The problem with this is that www. is sometimes different from "normal". It's not common, but I've seen it before, although I can't remember what website it was (some type of forum). Non-www was a home page with a link to both the English one, and the www one (I don't remember what language the www one was, but it wasn't English). Something like that, at least.

But, if you are just suggesting that www.fanfiction.net should also be under F in addition to W, I think that would be OK. Maybe a maintainer can say whether this is doable. :-)

TheTechRobo avatar May 16 '22 23:05 TheTechRobo

The problem with this is that www. is sometimes different from "normal". It's not common, but I've seen it before, although I can't remember what website it was (some type of forum).

Working protocol/subdomain difference examples (as of 2022-12-10 20:38:17 UTC):

  • http://scoobypanel.com/ - Inaccessible.
  • https://scoobypanel.com/ - Inaccessible.
  • http://www.scoobypanel.com/ - Redirects to https://www.scoobypanel.com/.
  • https://www.scoobypanel.com/ - Returns its homepage.

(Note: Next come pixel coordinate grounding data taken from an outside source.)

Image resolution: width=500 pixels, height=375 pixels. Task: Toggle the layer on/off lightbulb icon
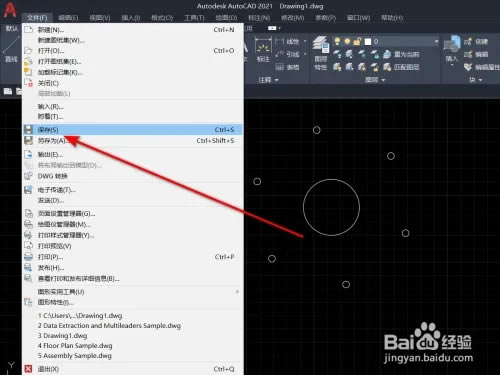337,41
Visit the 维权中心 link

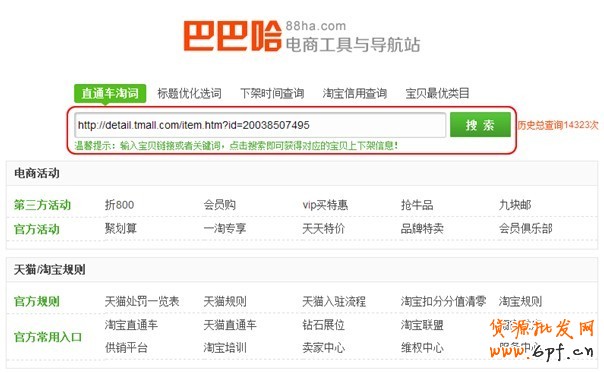point(422,348)
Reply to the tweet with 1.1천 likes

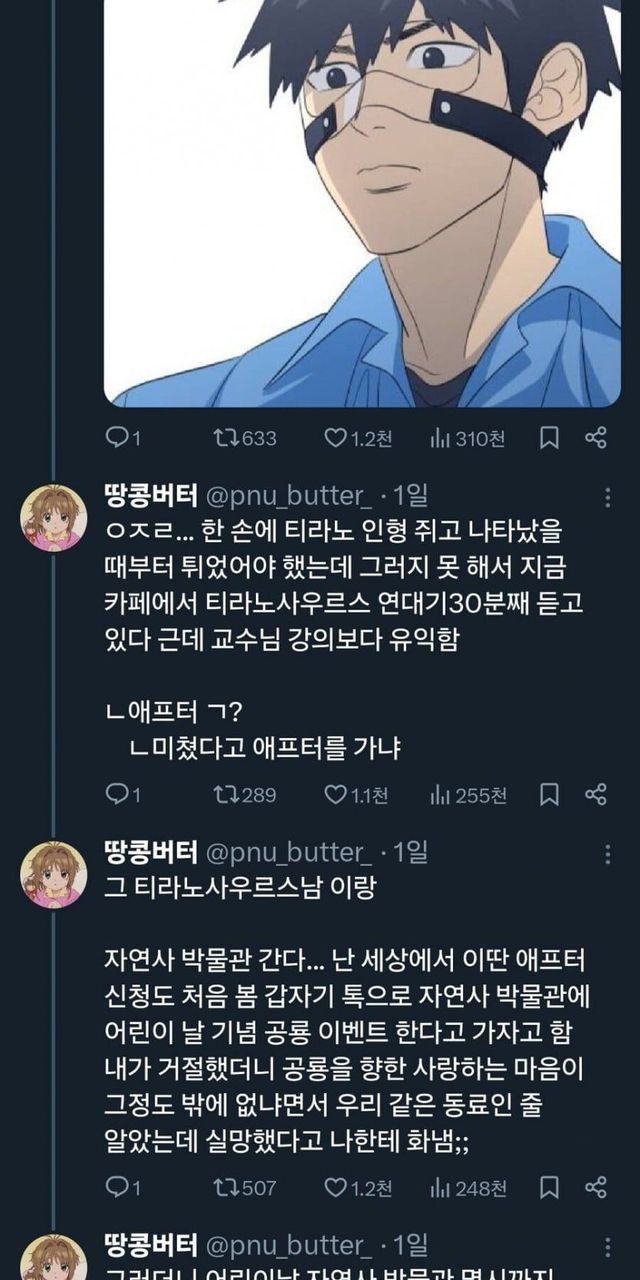115,795
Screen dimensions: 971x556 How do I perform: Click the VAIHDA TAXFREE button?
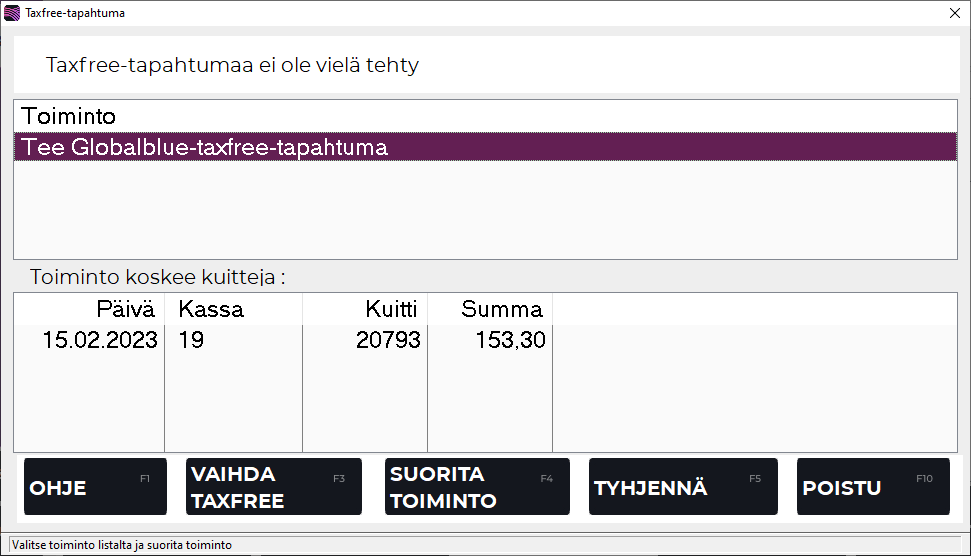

Minor page difference example (working as of 2022-12-10 20:38:17 UTC):

  • http://ftp.fau.de/archlinux/ - Bottom text: "ftp.fau.de Port 80"
  • http://www.ftp.fau.de/archlinux/ - Bottom text: "www.ftp.fau.de Port 80"
  • https://ftp.fau.de/archlinux/ - Bottom text: "ftp.fau.de Port 443"
  • https://www.ftp.fau.de/archlinux/ - Bottom text: "www.ftp.fau.de Port 443"

I know there are other instances of this—some returning vastly different pages or redirecting to other domains—but no further examples come to mind at the moment. I will update this message when I come across more (if I remember to do so, that is, haha).

To add further insult to injury, I have come across instances of prefixes such as www2., www3., www49., etc. Should these appear with the results as well? I assume, however, it may be rather unlikely one is looking for these variations without specifying them beforehand.

…if you are just suggesting that www.fanfiction.net should also be under F in addition to W, I think that would be OK.

I, too, agree with this implementation.

systwi-again avatar Dec 10 '22 19:12 systwi-again